Read noise is a per pixel noise, and it is added to the photon noise and the dark noise for each pixel. So, because the signal cannot be bigger than the full well capacity, the S/N of small pixels must be lower than the S/N of big pixels unless read noise and dark noise are less for small pixels, and they are not.
(2) Because photon noise is equal to the square root of photon flux,
the lowest possible signal to noise ratio for a sensor is the square
root of the full well capacity. Smaller pixels have lower full well
capacity (because they have smaller wells) and lower S/N. You can
get around that by binning pixels, but only by giving up resolution.
But the comparison is to bigger pixels, which also give up resolution!
Bigger pixels give up theoretical resolution but not actual resolution, because of the limitations of lenses, which is exactly the point Luminous Landscape was making.

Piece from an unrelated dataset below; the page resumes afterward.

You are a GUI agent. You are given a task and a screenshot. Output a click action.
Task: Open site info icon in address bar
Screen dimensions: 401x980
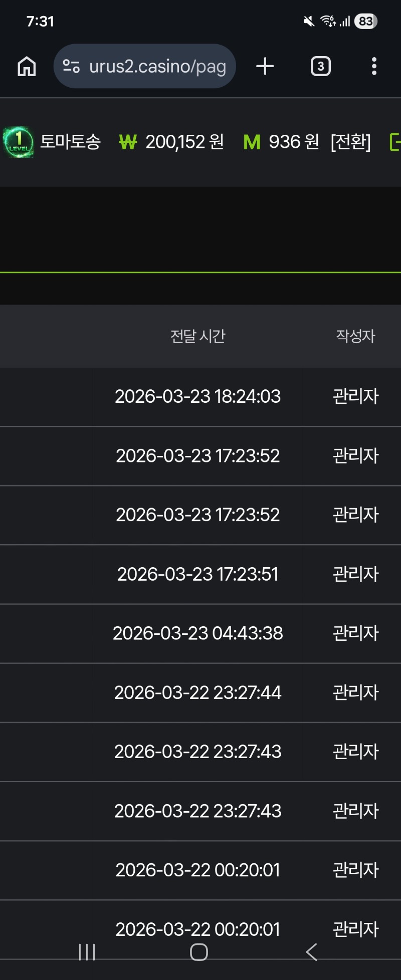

The limitations on printed images are also important. Printing a 10 x 8 at 300 dpi means 7.2MP. A D700 has 12MP on 864 square mm = 72 square microns each (roughly, ignoring waste space). An E520 has 10MP on 216 square mm of sensor = 22 square microns each. If you bin the pixels in the E520 in 2 x 2 blocks, so they are a bit bigger than the pixels in the D700, you only have 2.5MP to print with and your 10 x 8 can only be at 180dpi.
--
'Tell me Mr Clarke, have you ever heard of Bishop Barclay?'
'Of course I have. His brother used to be captain of India.'
 
But camera sensors are photon noise
limited only when light is veru bright, and most of the time they are
read noise limited. Read noise is a per pixel noise, so smaller
pixels must have lower signal to noise ratios.
But that depends on how the read noise scales with pixel size and
in practise, it seems that for a broad range of pixels sizes, it scales
in a way that doesn't increase the image noise when the pixel get smaller.
Do you have evidence for this? It's true that both read noise and pixel size have decreased over time, but sensor technology has been improving. Roger Clark tested several cameras, and concluded that there is no real trend with pixel pitch:

http://www.clarkvision.com/imagedetail/digital.sensor.performance.summary/index.html#read_noise

--
Alan Martin
 
(2) Because photon noise is equal to the square root of photon flux,
the lowest possible signal to noise ratio for a sensor is the square
root of the full well capacity. Smaller pixels have lower full well
capacity (because they have smaller wells) and lower S/N. You can
get around that by binning pixels, but only by giving up resolution.
In the extreme case, if you treat the whole sensor as a single pixel,
S/N is determined by sensor area - but you do not have an image.
Fortunately, there is an alternative, which is used by most digital cameras: algorithmic noise reduction. Like downsampling, this gives up resolution - but only for low-contrast detail. So I think the image-quality argument for larger pixels (on the same sensor size) comes down to read noise, not photon noise.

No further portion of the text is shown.